In Nangchen, everyone is born Buddhist and practices it in some way, as it is believed to be the only path out of suffering. It is therefore an honor for a family to have a son become a monk and practice and study Buddhism without distraction. Living at a monastery, he transcends the hardships of everyday life and is granted spiritual training, education, and status as a community leader. But this has traditionally never been an option for a daughter, whose only “value” in a family is to be married off in exchange for livestock, or bear children who can become workers on the family farm. Within the socio-economic realities of daily life of Nangchen, it was believed that to educate a woman was a waste of valuable resources.

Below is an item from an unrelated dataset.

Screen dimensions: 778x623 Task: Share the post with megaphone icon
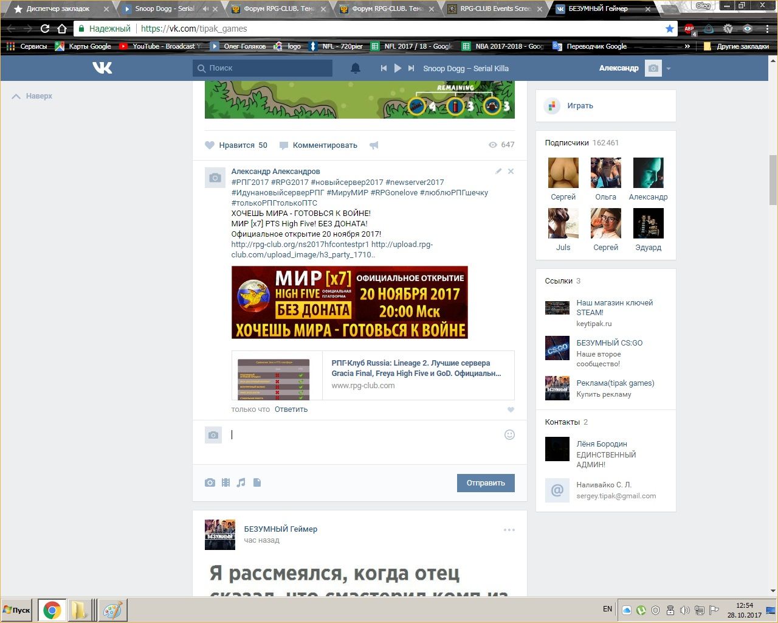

Now, for the first time, the women of Nangchen are being given the chance to change the course of their lives. Built with their own hands and always expanding, the Kala Rongo Monastery is home to nearly 300 nuns who study and practice full-time, creating new opportunities for themselves and for the community they serve. Daughters of Wisdom is an intimate experiential portrait of these nuns, who are receiving unprecedented educational and spiritual training, and preserving their rich cultural heritage even as they slowly reshape it. Some shy, some outspoken, all committed to the often difficult life they have chosen, the nuns graciously allowed our camera a never-before-seen glimpse into their vibrant spiritual community and insight into their extraordinary lives.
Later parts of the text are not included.